The method of calculating the score of each sentence is as follows:
Figure BDA0001734080670000072
wherein, TR(s)i) Representing a sentence siScore of, si、sj、skRespectively, i, j, k, OUT (j) means sjOther sentences, IN (i) including siIn all the sentences, DOC represents the sentence set of the document to be abstracted, alpha, e and beta are calculation parameters, and the value ranges of alpha and beta are [0, 1%]And e has a value range of [0,1 ]]. The invention comprehensively considers the collinearity rate of sentence and word and the semantic faciesInfluence of relevance on sentence score, and fixed value (1-e) is not directly used as sentence s in correcting score resultiThe random probability chosen as key sentence, but the random probability value related to semantics, i.e. the relevance of (1-e) to subject
Figure BDA0001734080670000073
Multiplying to express the random probability that the sentence is selected as the abstract key sentence, and fully considering the influence of semantics on sentence scoring.
And Step260, selecting sentences of which the scores meet the threshold value, adding preset connecting words, and outputting the preset connecting words according to the selected output sequence to obtain abstract contents.
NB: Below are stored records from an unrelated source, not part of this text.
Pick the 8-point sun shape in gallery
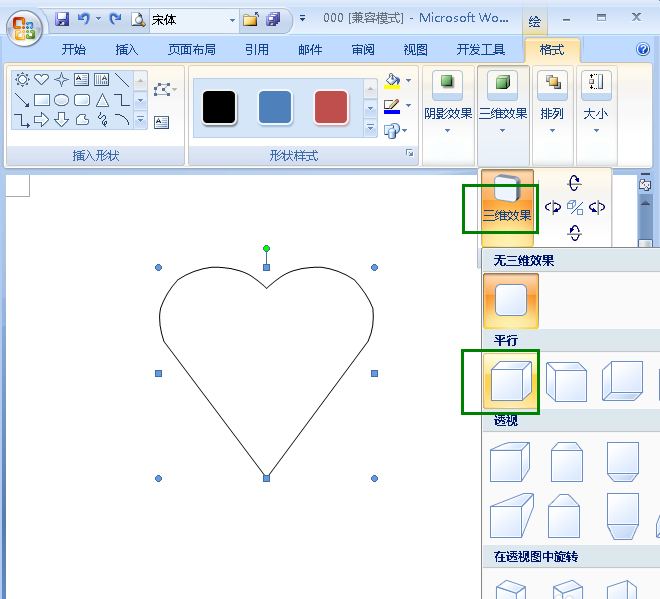This screenshot has height=599, width=660. (x=21, y=80)
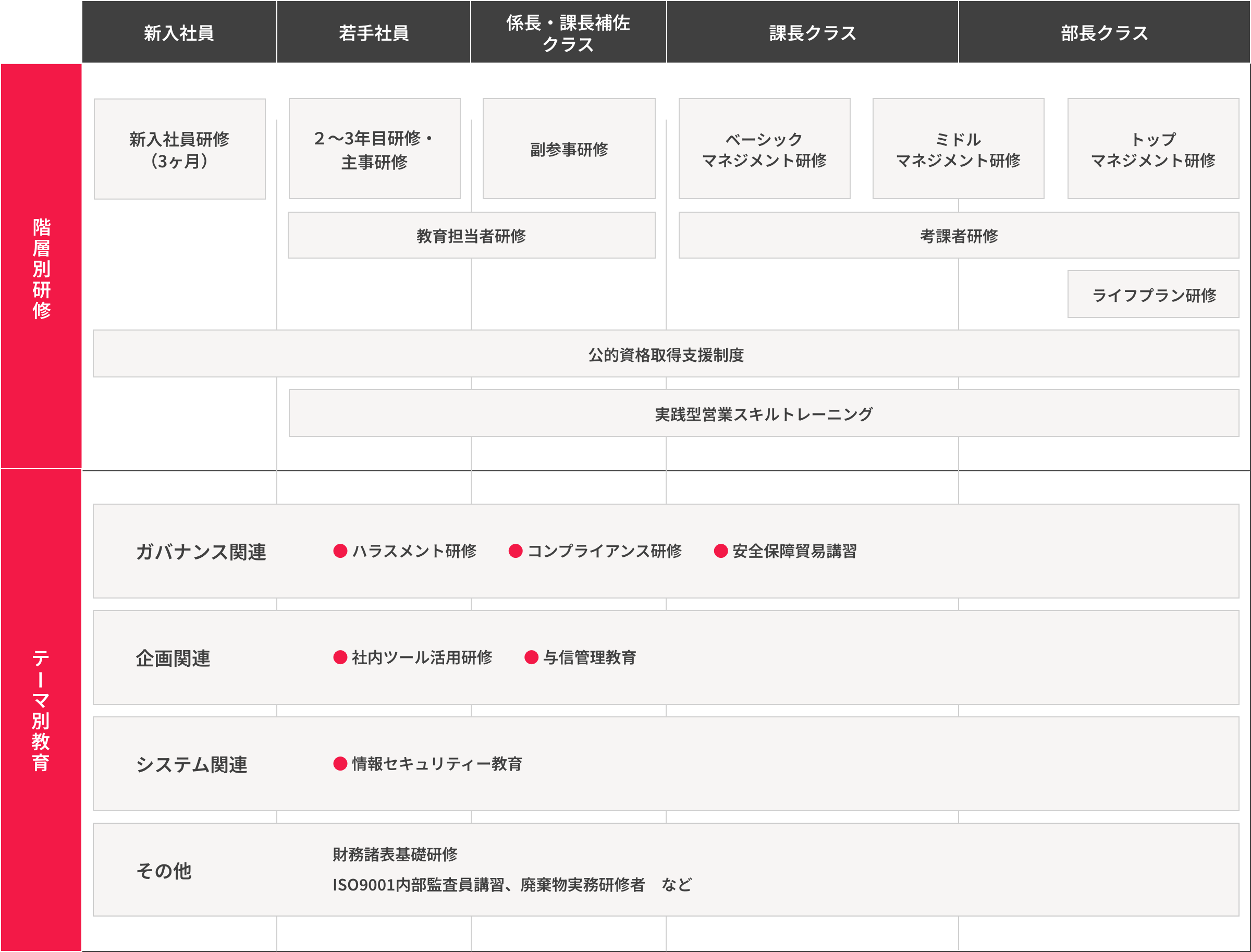Click the 新入社員 column header
Image resolution: width=1251 pixels, height=952 pixels.
(x=179, y=32)
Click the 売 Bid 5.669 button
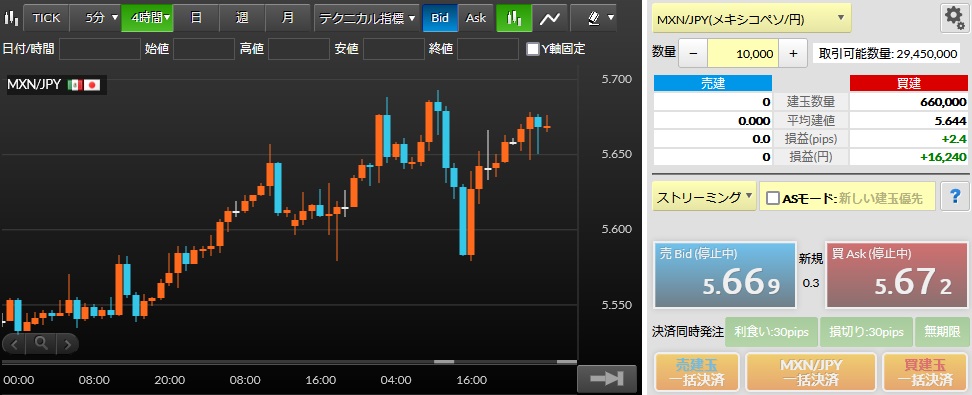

The invention calculates the score of each sentence by utilizing the relevance and the similarity among the sentences, comprehensively considers the collinearity rate of the sentence words and the semantic relevance, and improves the accuracy rate of sentence scoring. The summarization method provided by the invention is convenient to calculate and strong in universality. The method is suitable for text content abstract extraction in multiple fields.
Example 3
The text automatic summarization method of the invention can be applied to the fields of Chinese, English and the like. In some embodiments, as shown in fig. 3, a method for automatically summarizing a chinese text includes the following steps:
step1, counting a co-occurrence matrix of 'theme-words' in a mass text corpus with theme labels. The method comprises the following specific steps:
step 1.1, preprocessing, initializing a massive corpus, and defining the kth document as dk,dkThe ith word in (1) is represented by ωiAnd (4) showing.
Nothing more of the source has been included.